### ABOUT THIS EXERCISE
The result should be the lines from the one holding "Image resolution: width=836" to the end of the records below, repeated exactly. No pictures.

### DATA FOR PROCESSING
*** Block opens ***

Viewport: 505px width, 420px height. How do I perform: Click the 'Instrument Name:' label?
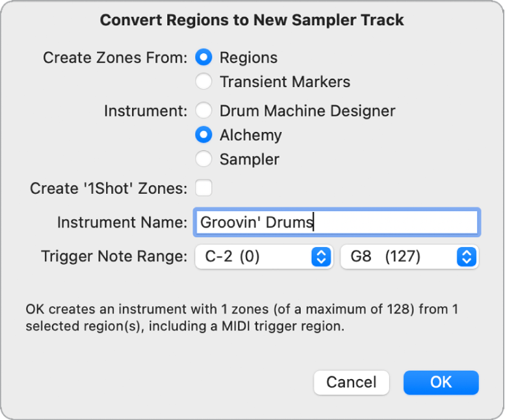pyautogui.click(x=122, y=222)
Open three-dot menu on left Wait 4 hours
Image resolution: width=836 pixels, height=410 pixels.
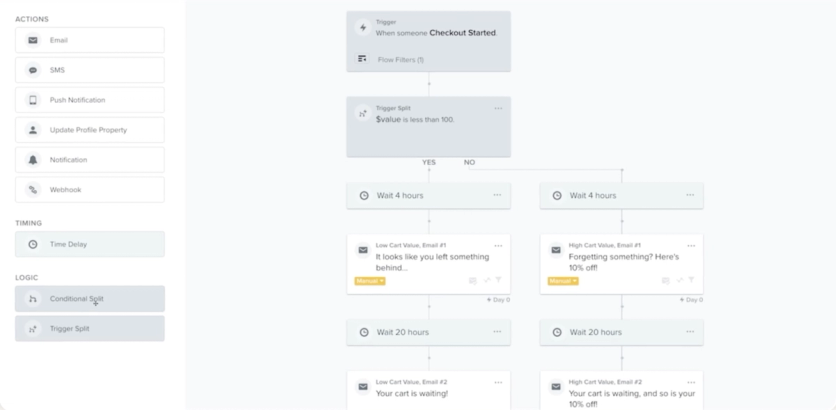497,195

*** Block closes ***

### TASK RESPONSE
Image resolution: width=836 pixels, height=410 pixels.
497,195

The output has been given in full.